#### Material to process
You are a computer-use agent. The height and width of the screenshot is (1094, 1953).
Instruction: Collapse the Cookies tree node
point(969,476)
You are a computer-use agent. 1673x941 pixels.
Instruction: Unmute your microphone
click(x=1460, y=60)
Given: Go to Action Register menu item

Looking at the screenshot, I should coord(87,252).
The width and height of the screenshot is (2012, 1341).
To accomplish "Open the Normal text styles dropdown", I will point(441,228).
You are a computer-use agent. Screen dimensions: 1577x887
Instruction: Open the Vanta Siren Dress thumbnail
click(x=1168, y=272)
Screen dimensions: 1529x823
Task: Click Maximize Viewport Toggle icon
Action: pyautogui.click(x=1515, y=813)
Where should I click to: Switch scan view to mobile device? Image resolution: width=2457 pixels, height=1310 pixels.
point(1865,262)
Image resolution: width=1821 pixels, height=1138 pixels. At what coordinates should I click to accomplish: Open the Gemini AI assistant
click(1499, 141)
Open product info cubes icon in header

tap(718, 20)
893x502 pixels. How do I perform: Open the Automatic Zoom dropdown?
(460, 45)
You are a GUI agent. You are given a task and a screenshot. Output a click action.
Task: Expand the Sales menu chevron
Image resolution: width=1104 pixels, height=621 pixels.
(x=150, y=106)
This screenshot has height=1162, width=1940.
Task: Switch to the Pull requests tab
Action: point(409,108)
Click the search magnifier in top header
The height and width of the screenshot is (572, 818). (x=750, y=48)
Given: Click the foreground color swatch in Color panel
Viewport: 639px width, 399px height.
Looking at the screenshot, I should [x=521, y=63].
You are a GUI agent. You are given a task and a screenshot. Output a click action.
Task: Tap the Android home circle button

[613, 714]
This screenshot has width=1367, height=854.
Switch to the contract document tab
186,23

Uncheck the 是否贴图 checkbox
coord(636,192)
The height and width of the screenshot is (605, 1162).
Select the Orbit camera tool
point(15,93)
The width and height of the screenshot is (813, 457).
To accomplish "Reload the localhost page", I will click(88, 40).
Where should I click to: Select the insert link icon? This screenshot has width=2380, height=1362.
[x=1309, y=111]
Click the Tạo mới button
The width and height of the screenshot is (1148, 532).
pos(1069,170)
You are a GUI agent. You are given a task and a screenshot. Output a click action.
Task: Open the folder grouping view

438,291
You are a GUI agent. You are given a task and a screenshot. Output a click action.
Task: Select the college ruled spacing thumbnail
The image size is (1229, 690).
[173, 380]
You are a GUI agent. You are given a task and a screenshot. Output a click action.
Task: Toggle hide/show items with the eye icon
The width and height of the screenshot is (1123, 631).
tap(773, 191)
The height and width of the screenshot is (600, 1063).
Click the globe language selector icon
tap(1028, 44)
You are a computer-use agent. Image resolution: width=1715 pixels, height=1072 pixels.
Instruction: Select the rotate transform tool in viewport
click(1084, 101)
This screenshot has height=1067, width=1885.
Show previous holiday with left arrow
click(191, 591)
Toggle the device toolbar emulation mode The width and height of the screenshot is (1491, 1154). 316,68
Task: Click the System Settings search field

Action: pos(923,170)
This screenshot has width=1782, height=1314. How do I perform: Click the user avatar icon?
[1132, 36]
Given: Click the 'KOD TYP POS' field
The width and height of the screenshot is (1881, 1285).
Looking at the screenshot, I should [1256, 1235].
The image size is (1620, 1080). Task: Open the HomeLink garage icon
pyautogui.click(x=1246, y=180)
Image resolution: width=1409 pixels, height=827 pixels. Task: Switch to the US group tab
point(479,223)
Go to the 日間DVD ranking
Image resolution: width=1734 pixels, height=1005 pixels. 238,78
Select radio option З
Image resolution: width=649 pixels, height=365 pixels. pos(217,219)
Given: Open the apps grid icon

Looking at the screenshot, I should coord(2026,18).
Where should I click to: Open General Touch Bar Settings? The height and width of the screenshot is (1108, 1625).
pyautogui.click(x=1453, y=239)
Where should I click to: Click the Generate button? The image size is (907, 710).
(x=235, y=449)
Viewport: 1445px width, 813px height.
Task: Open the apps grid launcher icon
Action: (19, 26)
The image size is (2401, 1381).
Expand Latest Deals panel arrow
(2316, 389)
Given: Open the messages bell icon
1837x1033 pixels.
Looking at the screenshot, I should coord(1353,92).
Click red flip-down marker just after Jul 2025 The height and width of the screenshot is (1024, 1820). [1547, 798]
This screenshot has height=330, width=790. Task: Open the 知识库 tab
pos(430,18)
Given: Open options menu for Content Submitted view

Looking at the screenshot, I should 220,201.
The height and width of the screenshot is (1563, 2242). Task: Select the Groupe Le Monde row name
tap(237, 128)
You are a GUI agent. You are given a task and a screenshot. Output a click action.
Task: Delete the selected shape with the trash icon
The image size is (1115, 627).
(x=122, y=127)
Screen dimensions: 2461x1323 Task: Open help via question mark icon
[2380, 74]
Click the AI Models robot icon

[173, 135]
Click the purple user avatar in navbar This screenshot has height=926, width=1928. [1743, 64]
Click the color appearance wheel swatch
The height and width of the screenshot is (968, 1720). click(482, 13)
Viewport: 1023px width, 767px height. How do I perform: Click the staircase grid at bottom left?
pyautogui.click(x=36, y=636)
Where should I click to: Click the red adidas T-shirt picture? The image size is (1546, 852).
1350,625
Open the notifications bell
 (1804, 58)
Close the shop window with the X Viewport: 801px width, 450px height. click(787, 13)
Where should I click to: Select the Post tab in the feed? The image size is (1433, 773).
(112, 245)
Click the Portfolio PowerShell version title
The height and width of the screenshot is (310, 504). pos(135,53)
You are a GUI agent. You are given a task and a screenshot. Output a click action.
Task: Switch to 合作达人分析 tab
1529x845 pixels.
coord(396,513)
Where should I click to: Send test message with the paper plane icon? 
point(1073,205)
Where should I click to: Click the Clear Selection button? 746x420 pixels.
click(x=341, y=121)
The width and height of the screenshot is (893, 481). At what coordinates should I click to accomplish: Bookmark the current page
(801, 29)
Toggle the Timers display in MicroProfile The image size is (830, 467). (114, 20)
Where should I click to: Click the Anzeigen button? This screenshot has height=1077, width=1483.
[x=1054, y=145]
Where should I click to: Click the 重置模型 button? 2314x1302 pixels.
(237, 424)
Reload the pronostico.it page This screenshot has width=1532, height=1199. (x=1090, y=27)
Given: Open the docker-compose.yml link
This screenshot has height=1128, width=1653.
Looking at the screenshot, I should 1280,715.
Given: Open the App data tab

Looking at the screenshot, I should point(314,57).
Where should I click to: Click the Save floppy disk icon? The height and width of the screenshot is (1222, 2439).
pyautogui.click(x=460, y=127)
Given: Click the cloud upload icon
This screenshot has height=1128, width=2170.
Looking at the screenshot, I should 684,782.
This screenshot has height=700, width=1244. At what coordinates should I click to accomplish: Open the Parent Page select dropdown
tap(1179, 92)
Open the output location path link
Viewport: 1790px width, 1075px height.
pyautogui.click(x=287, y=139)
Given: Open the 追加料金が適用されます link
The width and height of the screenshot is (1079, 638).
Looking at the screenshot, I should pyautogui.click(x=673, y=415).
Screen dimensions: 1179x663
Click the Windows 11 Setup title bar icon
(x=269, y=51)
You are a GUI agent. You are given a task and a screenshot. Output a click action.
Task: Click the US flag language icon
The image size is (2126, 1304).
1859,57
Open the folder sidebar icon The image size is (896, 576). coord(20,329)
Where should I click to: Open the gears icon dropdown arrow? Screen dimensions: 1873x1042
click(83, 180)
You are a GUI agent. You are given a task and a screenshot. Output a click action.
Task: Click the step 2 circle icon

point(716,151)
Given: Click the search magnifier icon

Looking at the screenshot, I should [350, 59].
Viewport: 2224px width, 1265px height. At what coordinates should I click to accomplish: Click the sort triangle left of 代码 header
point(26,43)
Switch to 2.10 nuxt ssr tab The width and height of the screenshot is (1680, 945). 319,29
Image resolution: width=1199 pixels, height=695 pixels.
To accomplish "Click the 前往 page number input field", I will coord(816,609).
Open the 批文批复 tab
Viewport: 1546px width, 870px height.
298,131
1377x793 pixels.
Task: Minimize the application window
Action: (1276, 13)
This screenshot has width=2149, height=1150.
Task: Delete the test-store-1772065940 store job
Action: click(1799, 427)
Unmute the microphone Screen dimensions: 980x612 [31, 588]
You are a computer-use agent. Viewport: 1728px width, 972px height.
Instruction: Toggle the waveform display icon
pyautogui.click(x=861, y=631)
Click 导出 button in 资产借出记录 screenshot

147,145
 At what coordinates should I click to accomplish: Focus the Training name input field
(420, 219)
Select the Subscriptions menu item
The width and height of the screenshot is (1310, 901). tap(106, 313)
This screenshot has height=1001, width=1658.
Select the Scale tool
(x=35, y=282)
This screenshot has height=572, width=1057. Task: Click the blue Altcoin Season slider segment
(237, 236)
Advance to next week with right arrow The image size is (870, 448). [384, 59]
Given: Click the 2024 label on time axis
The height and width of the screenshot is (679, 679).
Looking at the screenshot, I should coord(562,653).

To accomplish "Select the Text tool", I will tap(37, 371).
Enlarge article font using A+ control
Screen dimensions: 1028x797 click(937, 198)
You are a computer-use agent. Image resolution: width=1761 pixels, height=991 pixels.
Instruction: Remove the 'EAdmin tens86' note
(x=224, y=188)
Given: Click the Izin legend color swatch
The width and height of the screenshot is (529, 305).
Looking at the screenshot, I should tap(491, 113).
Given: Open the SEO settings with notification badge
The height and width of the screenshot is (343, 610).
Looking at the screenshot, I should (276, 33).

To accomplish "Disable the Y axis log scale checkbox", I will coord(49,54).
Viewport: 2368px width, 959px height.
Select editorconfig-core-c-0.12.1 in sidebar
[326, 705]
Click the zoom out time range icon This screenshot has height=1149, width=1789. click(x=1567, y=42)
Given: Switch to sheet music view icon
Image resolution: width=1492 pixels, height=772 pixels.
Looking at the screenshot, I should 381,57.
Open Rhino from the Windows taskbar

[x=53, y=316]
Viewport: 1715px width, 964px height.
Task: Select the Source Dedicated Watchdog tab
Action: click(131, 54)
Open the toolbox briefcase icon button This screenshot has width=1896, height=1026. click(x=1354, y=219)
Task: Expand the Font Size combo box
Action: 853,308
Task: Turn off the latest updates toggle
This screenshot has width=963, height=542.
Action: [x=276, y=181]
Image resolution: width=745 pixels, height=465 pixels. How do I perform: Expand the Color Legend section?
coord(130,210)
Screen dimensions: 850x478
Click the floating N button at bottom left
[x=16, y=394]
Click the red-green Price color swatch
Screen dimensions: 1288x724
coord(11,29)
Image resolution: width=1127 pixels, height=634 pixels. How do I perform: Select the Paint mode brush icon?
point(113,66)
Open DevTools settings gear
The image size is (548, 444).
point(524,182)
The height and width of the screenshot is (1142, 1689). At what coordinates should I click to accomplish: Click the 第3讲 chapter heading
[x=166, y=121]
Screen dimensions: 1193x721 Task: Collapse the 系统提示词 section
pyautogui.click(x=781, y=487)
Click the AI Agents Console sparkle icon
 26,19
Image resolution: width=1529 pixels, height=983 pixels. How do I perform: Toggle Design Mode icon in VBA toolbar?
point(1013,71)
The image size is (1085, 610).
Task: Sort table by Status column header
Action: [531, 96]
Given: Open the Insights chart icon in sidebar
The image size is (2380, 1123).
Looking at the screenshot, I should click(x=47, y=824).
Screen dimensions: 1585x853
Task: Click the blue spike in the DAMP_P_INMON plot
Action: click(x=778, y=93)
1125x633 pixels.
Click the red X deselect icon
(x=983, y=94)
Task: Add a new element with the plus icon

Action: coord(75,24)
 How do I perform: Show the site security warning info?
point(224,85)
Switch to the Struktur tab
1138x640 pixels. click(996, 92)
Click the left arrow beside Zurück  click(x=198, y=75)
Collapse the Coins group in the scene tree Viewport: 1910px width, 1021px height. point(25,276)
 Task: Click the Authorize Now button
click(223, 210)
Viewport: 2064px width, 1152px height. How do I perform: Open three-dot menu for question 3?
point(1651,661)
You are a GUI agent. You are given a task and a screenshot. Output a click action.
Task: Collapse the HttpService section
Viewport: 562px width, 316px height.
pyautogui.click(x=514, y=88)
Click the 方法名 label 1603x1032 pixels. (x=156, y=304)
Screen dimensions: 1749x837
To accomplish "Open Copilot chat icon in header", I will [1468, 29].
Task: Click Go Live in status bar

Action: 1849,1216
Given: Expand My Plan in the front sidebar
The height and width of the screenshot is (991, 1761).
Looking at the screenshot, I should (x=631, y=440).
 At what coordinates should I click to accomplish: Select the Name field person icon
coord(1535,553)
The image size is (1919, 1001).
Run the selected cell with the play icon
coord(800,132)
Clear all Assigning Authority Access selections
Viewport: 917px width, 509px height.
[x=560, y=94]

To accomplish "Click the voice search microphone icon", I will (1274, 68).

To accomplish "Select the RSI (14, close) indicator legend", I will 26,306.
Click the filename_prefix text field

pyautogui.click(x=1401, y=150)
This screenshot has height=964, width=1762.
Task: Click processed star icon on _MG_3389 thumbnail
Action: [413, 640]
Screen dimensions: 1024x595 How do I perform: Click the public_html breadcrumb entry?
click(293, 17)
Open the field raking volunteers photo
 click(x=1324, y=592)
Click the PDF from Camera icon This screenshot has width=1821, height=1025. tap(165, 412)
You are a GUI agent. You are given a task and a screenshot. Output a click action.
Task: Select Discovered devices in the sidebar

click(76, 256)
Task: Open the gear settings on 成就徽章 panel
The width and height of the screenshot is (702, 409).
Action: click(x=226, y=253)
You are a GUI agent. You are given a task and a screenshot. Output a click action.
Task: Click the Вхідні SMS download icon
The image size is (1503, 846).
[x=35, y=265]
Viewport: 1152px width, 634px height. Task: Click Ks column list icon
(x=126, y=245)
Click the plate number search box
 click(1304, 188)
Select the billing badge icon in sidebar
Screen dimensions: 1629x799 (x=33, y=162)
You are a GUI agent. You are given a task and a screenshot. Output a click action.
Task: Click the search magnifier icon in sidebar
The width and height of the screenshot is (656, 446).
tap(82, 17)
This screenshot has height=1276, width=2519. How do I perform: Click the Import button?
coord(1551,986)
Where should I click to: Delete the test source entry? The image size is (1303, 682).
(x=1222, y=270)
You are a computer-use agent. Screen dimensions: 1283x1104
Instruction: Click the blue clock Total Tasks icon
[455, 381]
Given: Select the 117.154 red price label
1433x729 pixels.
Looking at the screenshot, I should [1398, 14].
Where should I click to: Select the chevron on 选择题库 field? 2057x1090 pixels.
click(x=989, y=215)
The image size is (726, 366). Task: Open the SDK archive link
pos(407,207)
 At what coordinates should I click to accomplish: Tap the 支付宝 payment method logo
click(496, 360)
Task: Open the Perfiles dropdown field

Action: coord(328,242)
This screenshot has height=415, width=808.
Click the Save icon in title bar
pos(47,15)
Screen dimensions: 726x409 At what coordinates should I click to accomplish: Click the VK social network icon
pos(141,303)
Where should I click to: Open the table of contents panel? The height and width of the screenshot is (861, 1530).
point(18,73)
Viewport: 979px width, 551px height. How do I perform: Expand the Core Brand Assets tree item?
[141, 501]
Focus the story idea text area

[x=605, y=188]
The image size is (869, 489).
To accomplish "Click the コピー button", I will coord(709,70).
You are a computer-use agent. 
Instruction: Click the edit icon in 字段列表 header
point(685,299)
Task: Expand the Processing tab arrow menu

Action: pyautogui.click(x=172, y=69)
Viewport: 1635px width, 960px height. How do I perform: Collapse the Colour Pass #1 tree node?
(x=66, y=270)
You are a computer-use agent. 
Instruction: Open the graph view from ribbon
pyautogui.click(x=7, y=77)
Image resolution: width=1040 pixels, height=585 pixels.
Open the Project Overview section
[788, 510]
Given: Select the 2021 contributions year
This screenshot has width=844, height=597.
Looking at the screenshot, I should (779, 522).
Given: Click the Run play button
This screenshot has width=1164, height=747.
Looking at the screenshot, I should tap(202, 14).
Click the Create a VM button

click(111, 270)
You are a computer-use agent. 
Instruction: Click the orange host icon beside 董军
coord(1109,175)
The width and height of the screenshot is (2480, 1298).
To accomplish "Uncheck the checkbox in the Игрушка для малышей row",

#### Prompt
Please return all lines in the material above that include the word "label".

#### Solved problem
Given: Click the 2024 label on time axis
Click the 方法名 label 1603x1032 pixels. (x=156, y=304)
Given: Select the 117.154 red price label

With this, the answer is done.